> _PROVIDED DATA_
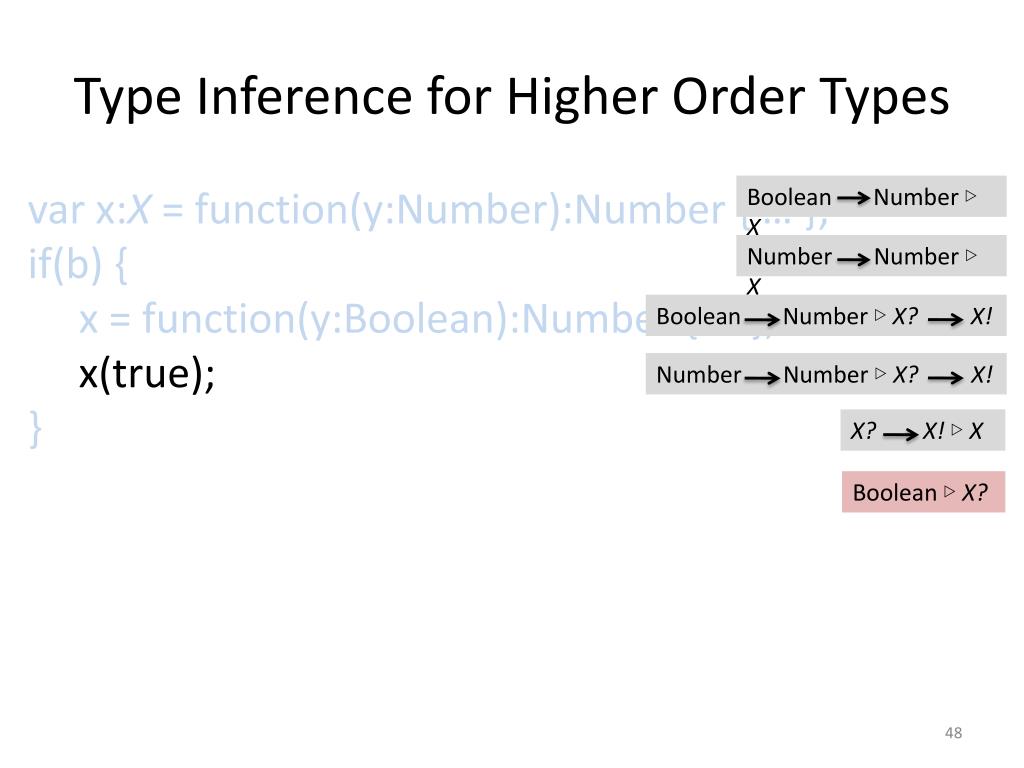
Task: Click the 'x(true);' code line
Action: point(147,374)
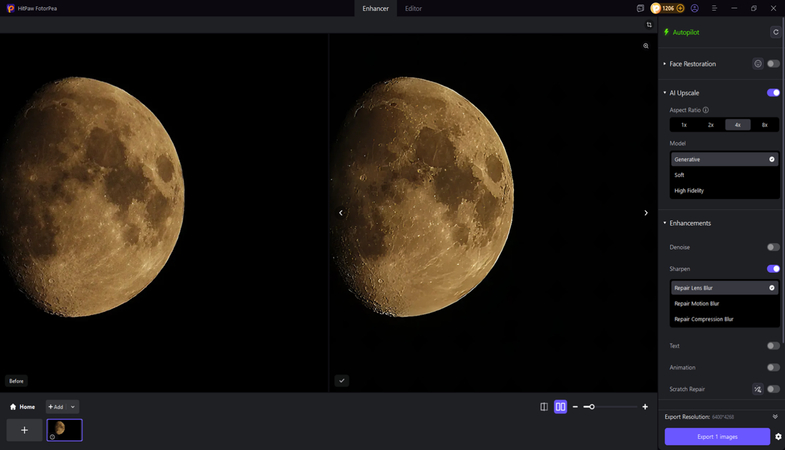Open the user account profile icon
Viewport: 785px width, 450px height.
(694, 8)
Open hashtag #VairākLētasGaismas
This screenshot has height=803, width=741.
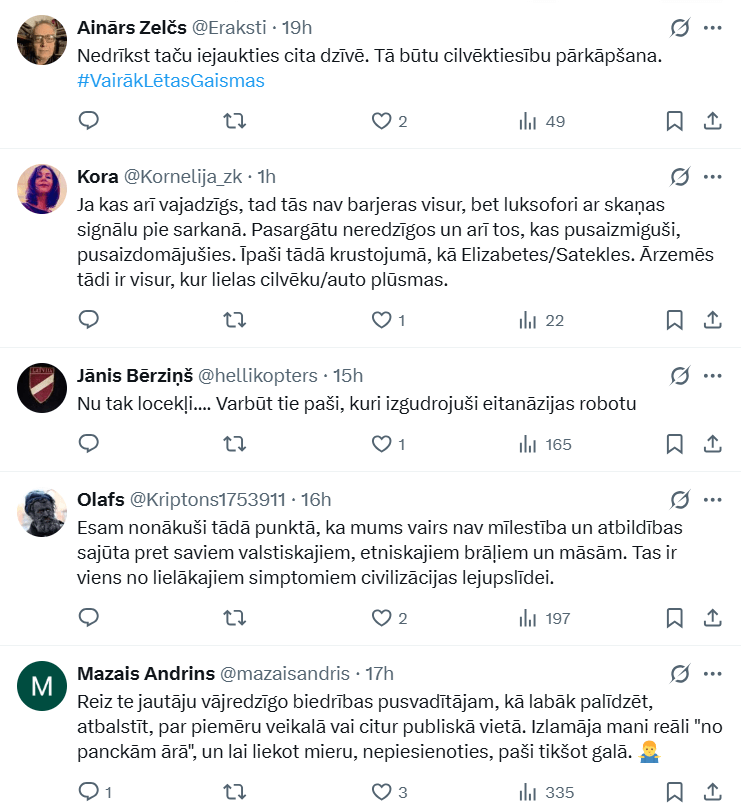[x=171, y=81]
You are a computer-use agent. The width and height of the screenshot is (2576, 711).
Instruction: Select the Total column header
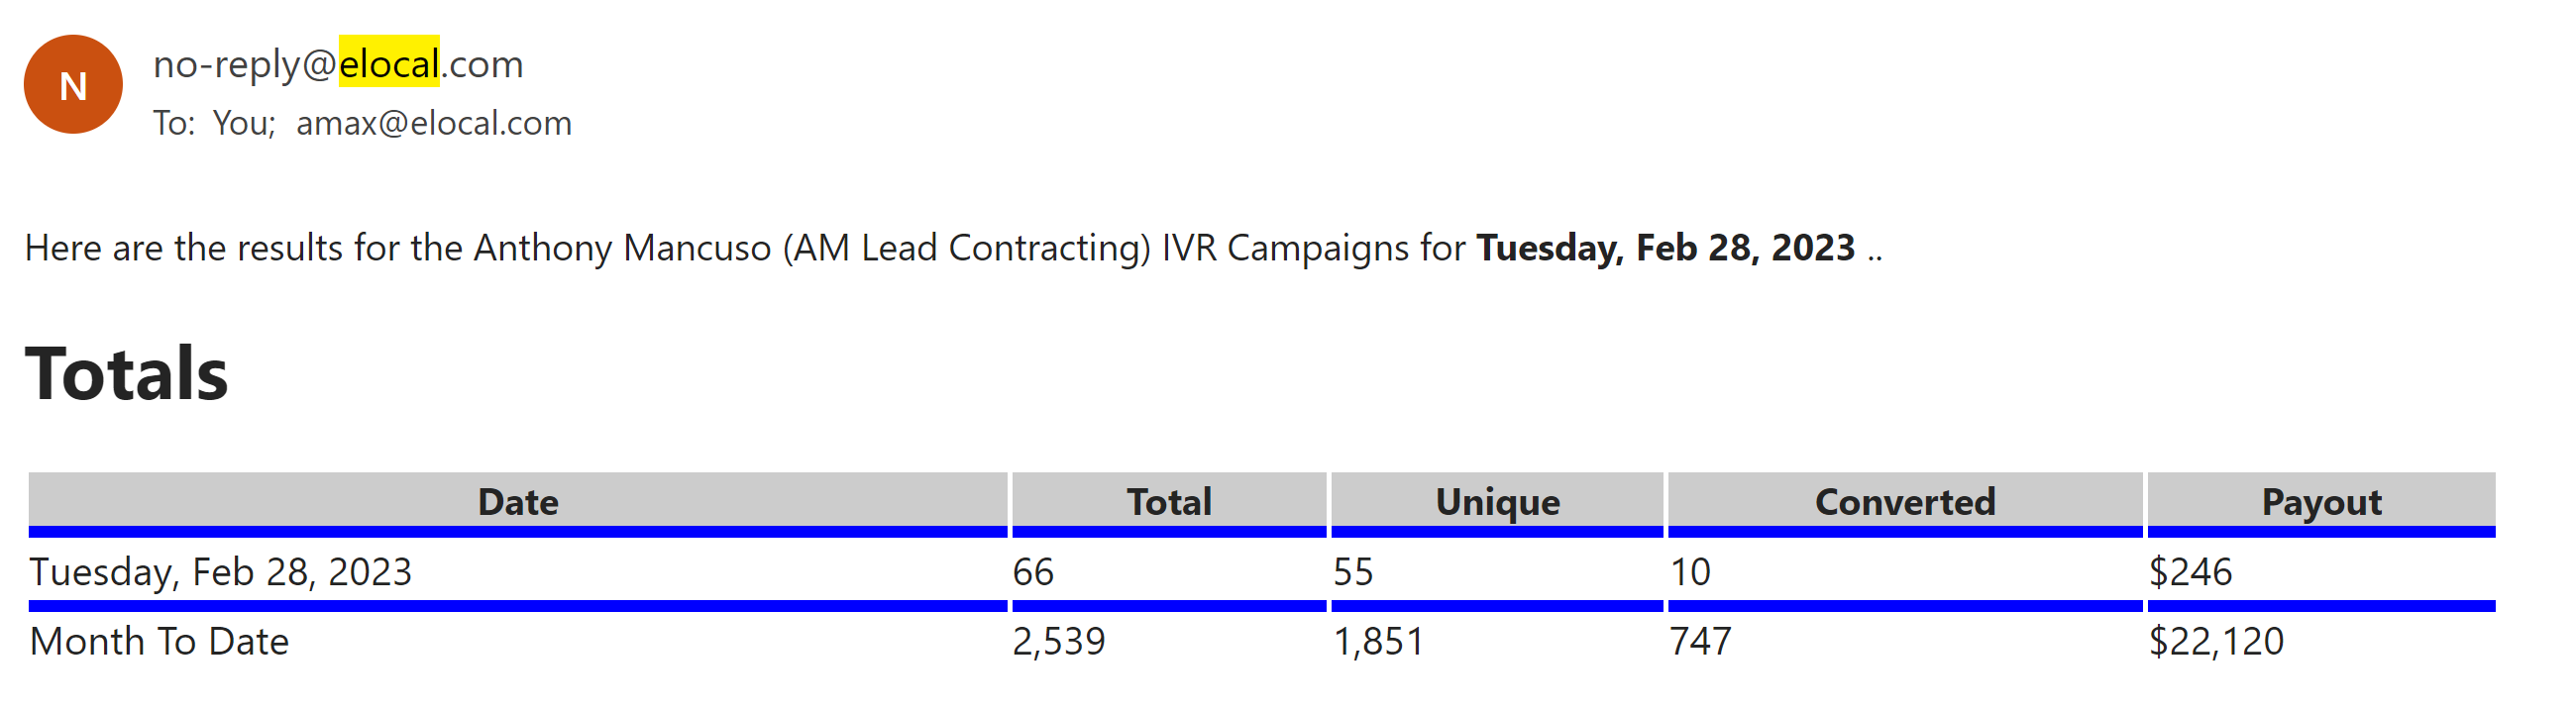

> _PROBLEM_
Please return exactly the lines from the one containing "Open hashtag #VairākLētasGaismas" through the end of the material above, both ends included, but not the pictures.

> _EXERCISE RESULT_
Open hashtag #VairākLētasGaismas
This screenshot has height=803, width=741.
[x=171, y=81]
You are a computer-use agent. The width and height of the screenshot is (2576, 711).
Instruction: Select the Total column header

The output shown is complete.